Todos estos ingredientes, percibidos consciente o inconscientemente por el espectador, captan sin duda su atención. Las escenas, el vestuario, la música, los textos, la actuación, la trama, etc., son ciertamente herramientas eficaces para el propósito fijado por el creador, es decir, están bien orientadas para hacer comprender al espectador que El juego del calamar es una metáfora de los tiempos modernos. Pero hay más de un “pero”.
La primera: el índice de violencia mostrado es muy alto. Añádanse un par de escenas fuertemente eróticas. Ambos aspectos son gratuitos. O mejor dicho, son intencionados porque generan audiencia, porque ambos apelan a algunos de nuestros instintos más bajos. La bestialidad del poder económico que aplasta al individuo podría haber sido bien representada incluso sin recurrir a docenas y docenas de escenas de fuertemente sangrientas. Se puede evocar la muerte sin tener que mostrarla necesariamente. Hay tantas escenas sangrientas de este tipo que uno puede llegar a pensar que el verdadero objetivo es mostrar secuencias crudas y sangrientas apoyadas por una trama convincente, de lo contrario hasta el más insípido de los adolescentes se aburriría después de un rato. Como nota al margen, pero muy importante: la serie también la ven niños y niñas y se empiezan a registrar actos de emulación. Se juega al Escondite inglés y el perdedor recibe una paliza.
Hay un segundo “pero” que tiene aún más peso. Al final, El juego del calamar es una larga película de denuncia, pero no indica cómo luchar contra el mal (este es un defecto de muchas películas y de gran parte de la producción artística del siglo XX). Hay un diagnóstico, pero no una terapia; hay un análisis de los problemas, pero no una solución. El espectador, por tanto, sale angustiado, aniquilado, deprimido, desconsolado, desesperado, alienado, angustiado y entumecido de tanto mal que al final vence todo y a todos. Ahí está el problema. En El juego del calamar es el mal el que gana: los malvados no son llevados ante la justicia –un detective lo intenta, pero acaba mal-, los participantes se ven obligados a cometer actos viles e inhumanos para sobrevivir, y al final incluso son asesinados; el único superviviente, un hombre de buen pero débil carácter, ha virado a peor, se ha vuelto salvaje, enfurecido, se encuentra vaciado de todo rastro de humanidad, y vive días alucinantes como vagabundo a pesar de ser millonario.
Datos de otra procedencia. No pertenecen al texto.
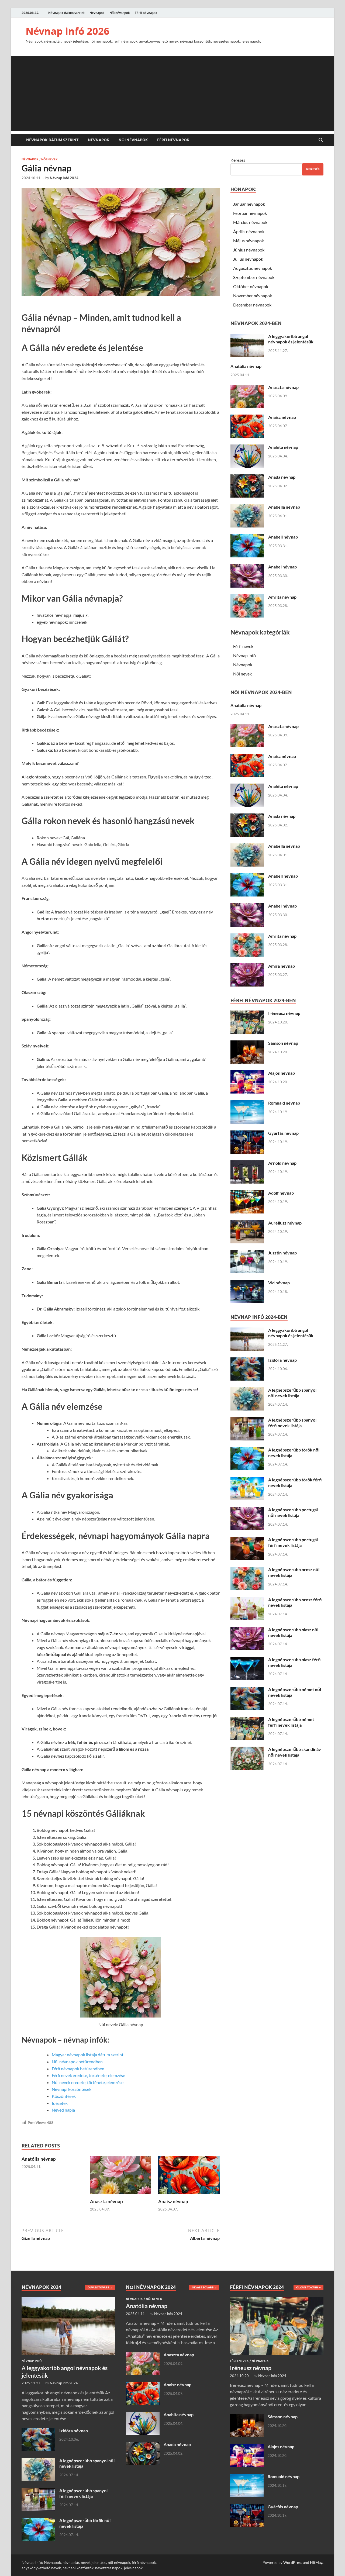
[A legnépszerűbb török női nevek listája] (247, 1450)
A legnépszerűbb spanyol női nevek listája (292, 1392)
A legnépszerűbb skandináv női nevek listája (294, 1752)
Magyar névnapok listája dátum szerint (87, 2054)
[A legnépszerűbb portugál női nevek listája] (247, 1510)
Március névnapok (250, 222)
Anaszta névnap (106, 2201)
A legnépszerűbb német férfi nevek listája (291, 1722)
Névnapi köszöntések (71, 2089)
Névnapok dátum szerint (66, 13)
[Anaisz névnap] (189, 2176)
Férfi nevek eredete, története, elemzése (88, 2075)
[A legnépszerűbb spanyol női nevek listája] (247, 1390)
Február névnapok (250, 213)
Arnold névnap (282, 1162)
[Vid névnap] (247, 1283)
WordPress (292, 2562)
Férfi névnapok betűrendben (78, 2068)
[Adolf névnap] (247, 1193)
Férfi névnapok (146, 13)
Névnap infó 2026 (67, 31)
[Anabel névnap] (247, 567)
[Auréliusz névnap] (247, 1223)
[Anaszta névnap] (120, 2176)
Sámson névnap (283, 1043)
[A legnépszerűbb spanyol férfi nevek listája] (247, 1420)
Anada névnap (281, 477)
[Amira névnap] (247, 966)
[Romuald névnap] (247, 1103)
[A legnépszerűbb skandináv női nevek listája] (247, 1749)
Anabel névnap (282, 566)
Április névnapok (248, 231)
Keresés (237, 160)
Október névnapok (250, 286)
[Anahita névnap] (247, 447)
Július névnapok (248, 258)
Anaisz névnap (173, 2201)
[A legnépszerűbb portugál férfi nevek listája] (247, 1540)
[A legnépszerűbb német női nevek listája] (247, 1689)
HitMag (316, 2562)
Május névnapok (248, 240)
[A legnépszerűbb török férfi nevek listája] (247, 1480)
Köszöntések (64, 2096)
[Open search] (321, 140)
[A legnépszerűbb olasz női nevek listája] (247, 1630)
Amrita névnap (282, 596)
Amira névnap (281, 965)
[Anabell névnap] (247, 537)
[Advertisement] (172, 93)
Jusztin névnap (282, 1252)
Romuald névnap (284, 1102)
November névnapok (252, 295)
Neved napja (63, 2109)
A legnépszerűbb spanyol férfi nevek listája (292, 1422)
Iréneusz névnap (284, 1013)
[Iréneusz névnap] (247, 1013)
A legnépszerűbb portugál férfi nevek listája (293, 1542)
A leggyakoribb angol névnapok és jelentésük (290, 339)
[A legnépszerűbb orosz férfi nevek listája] (247, 1600)
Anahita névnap (283, 447)
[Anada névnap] (247, 477)
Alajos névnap (281, 1072)
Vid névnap (279, 1282)
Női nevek (49, 159)
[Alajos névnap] (247, 1073)
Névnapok (97, 13)
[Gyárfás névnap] (247, 1133)
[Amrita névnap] (247, 597)
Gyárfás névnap (283, 1133)
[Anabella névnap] (247, 507)
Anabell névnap (283, 536)
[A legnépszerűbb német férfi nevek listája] (247, 1719)
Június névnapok (248, 249)
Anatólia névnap (39, 2159)
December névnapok (252, 304)
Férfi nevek (243, 646)
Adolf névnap (281, 1192)
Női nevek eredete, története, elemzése (87, 2082)
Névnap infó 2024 (64, 178)
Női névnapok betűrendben (77, 2061)
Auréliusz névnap (285, 1222)
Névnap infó (244, 655)
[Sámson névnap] (247, 1043)
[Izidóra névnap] (247, 1360)
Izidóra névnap (282, 1360)
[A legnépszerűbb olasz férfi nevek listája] (247, 1660)
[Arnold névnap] (247, 1163)
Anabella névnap (284, 506)
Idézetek (60, 2103)
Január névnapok (249, 203)
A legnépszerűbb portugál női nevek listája (293, 1512)
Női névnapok (119, 13)
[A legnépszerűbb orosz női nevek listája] (247, 1570)
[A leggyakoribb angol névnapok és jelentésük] (247, 336)
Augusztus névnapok (252, 268)
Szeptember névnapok (253, 277)
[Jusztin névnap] (247, 1253)
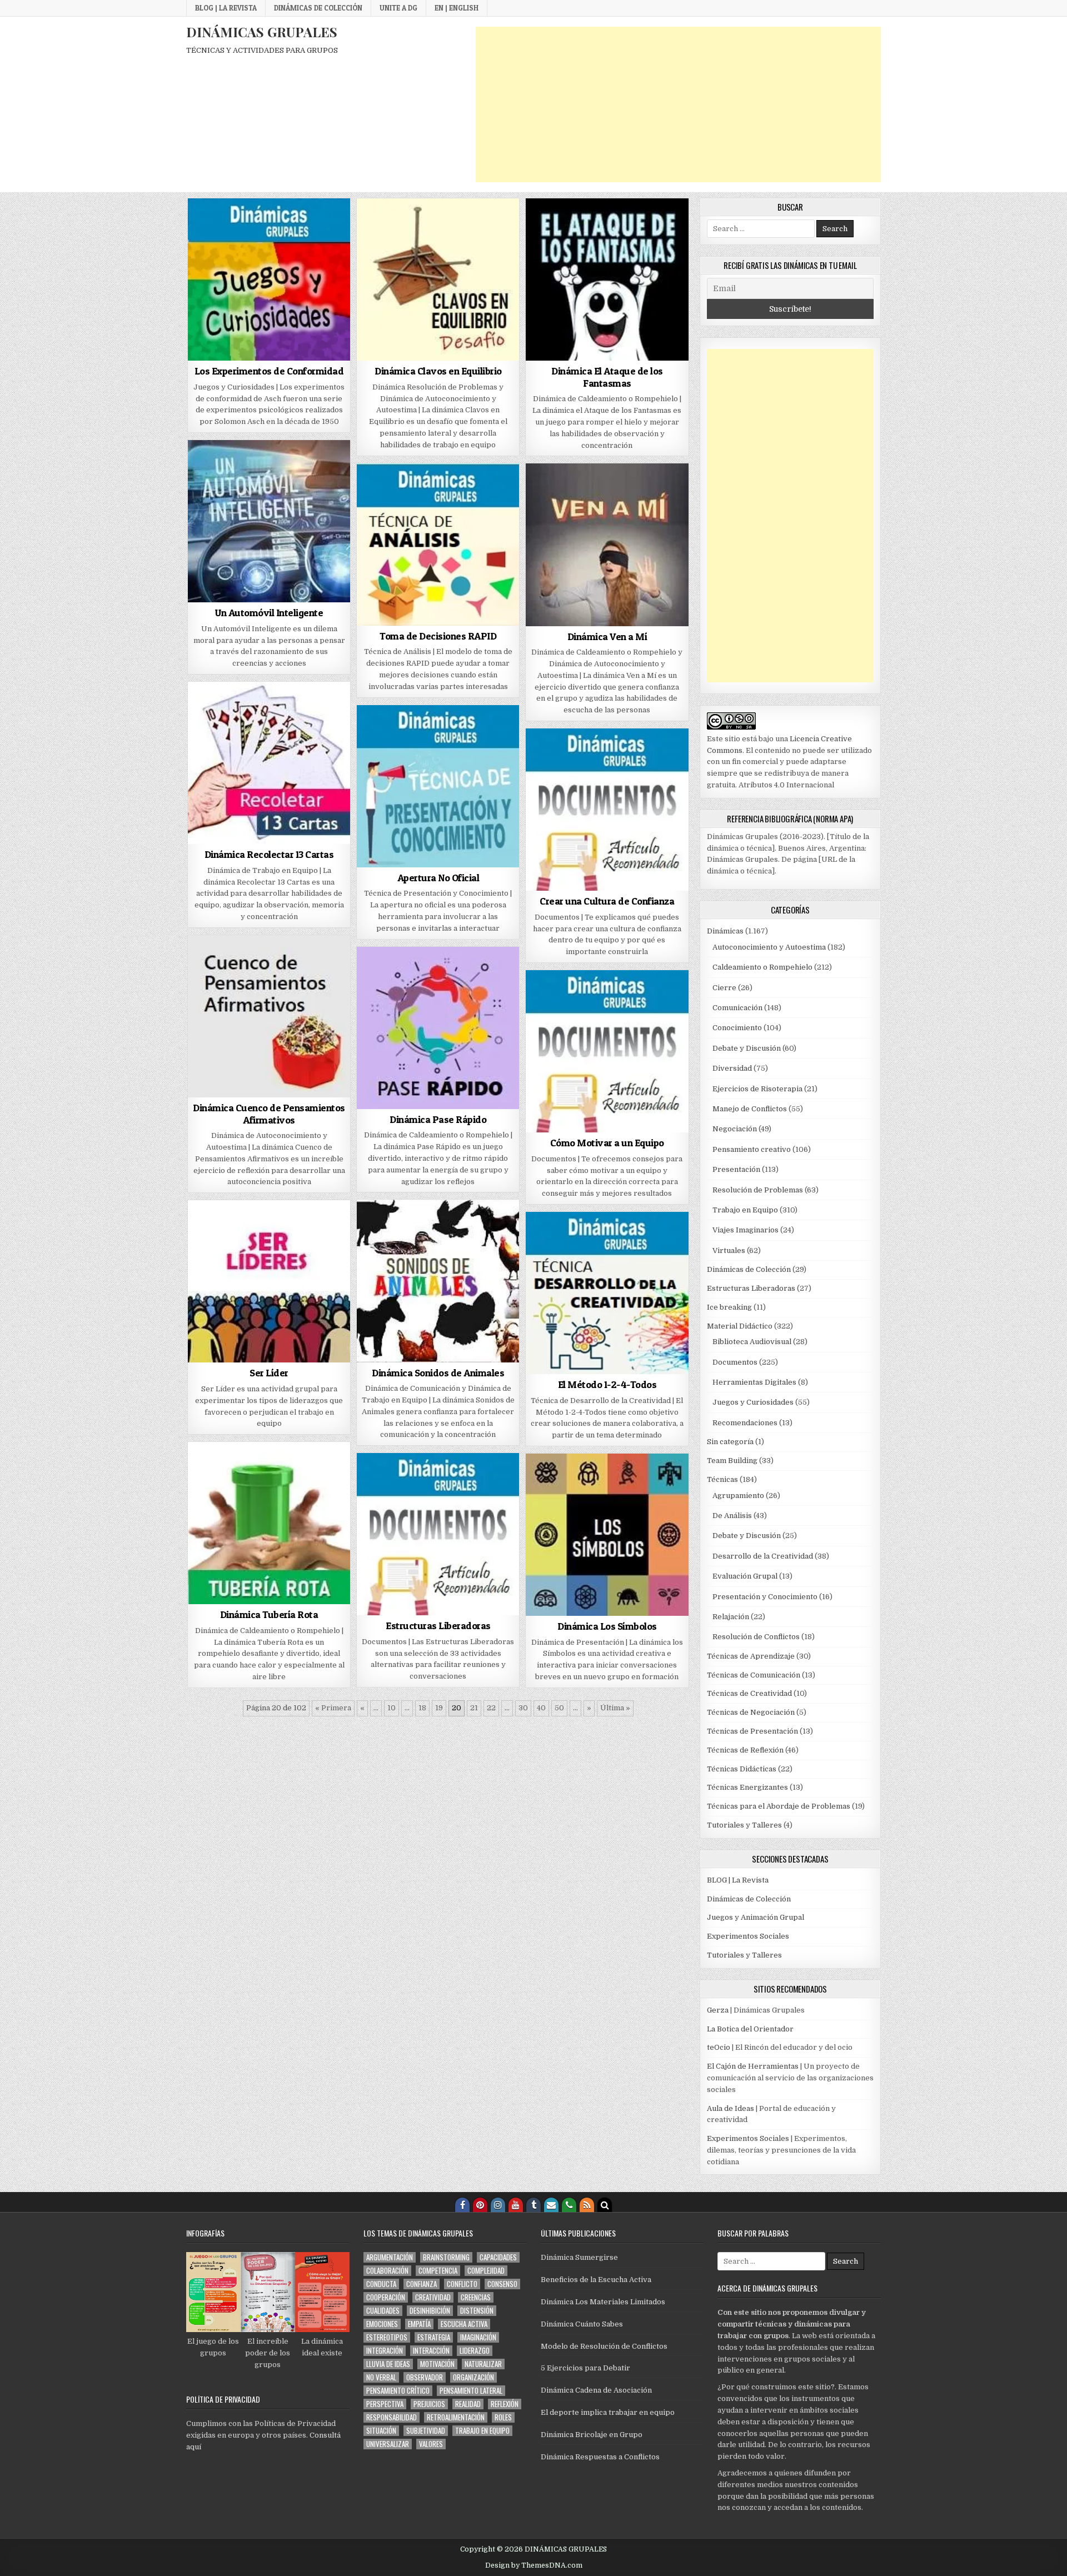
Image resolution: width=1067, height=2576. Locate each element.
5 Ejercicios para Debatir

Gana pero, en realidad, él también está derrotado, hasta el punto de que, al volver a casa, encuentra a su madre, que estaba enferma y necesitaba dinero para el tratamiento, muerta en la cama.
Es cierto que en la serie hay muchas pruebas de bondad: personas que se cuidan entre sí, que deciden jugar junto a los participantes menos capacitados, que incluso dan su vida por los demás (habiendo errado previamente al aceptar participar en este reto). Pero son sólo unas gotas de bondad en un mar de maldad, ampliamente desplegada tanto por los torturadores como por muchos de los protagonistas. La crítica del autor a la tortura de juego perpetrada por multimillonarios aburridos es aguda, sin guiños a los malos, pero es una crítica no tan fuerte e incisiva como el sentimiento de derrota que impregna cada fotograma (hay un germen de esperanza al final, pero es básicamente una flor en el desierto: un joven que intenta ayudar a un vagabundo). El juego del calamar es un poderoso tsunami de crueldad imparable y el espectador sólo puede sucumbir.
En conclusión, nuestro juicio es negativo porque en esta serie lo poco bueno que hay –algunos gestos caritativos y el objetivo de denuncia del creador- queda sumergido por el mal y sobre todo porque no se indica ningún camino de salvación, de resurrección. El mañana es tan sombrío y plomizo como el día de hoy, y no hay luz que lo ilumine.